Why foie gras is not unethical  DEC 16 2010

Over at Serious Eats, Kenji Lopez-Alt has a long piece about a visit he took to a foie gras producer in New York's Hudson Valley and what he learned about the ethics of foie gras production.

Even if you haven't eaten foie, pretty much everyone is familiar with the abhorrent images of mistreated ducks peddled by PETA and sites like nofoiegras.org, and indeed they are truly disturbing. Ducks crammed into wire cages just big enough to stand in with their filth-encrusted heads sticking out a hole in the front. Their feathers are scraggly and wiry (if present at all), there's often blood coming out of their nostrils, and their faces and feathers are caked with vomit and corn meal. A duck drinks scummy water out of a communal trough running in front of it while just upstream one of its less fortuitous bunkmates sits dead with its head lolling sideways, half submerged in the cloudy green water.

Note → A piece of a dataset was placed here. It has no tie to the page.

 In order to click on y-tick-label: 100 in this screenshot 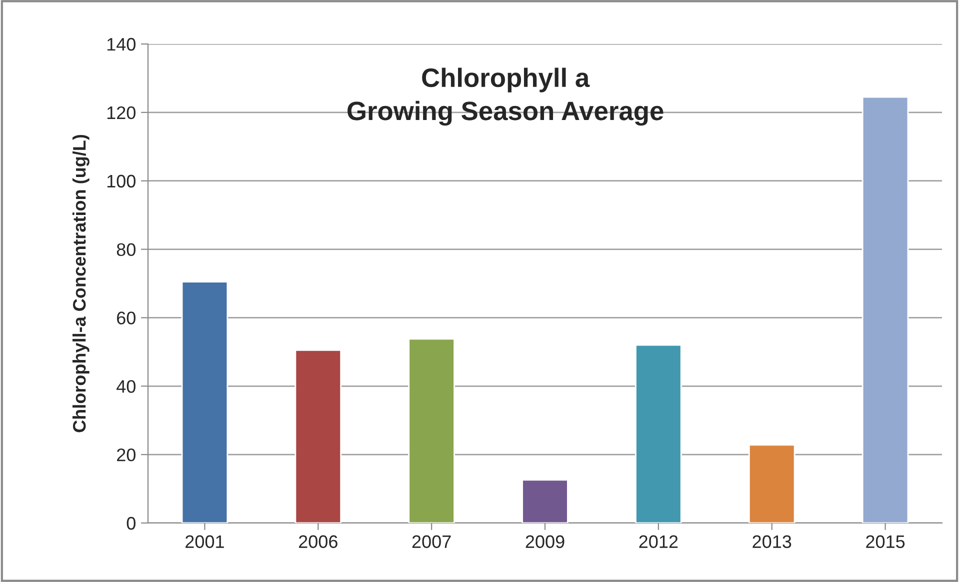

I've no doubt that farms like this exist in the world, and it is a terrible, atrocious tragedy. If this is how all foie-or even all meat-is produced, I'd become a vegetarian today. But video or photographic footage of one badly managed farm or even a thousand badly managed farms does not prove that the production of foie gras, as a practice, is necessarily harmful to the health or mental well-being of a duck. Foie gras production should be judged not by the worst farms, but by the best, because those are the ones that I'm going to choose to buy my foie from if at all.

So the real question is: is the production of foie gras torturous under even the best of conditions?

Those on one side would answer yes. How could force feeding an animal ever be considered anything but torture? On the other hand are those who claim that American foie farms are positively idyllic with ducks waddling around spacious pens, even queuing up for their gavage, that for a duck, none of the things we consider uncomfortable stress them out in the least. But who's right?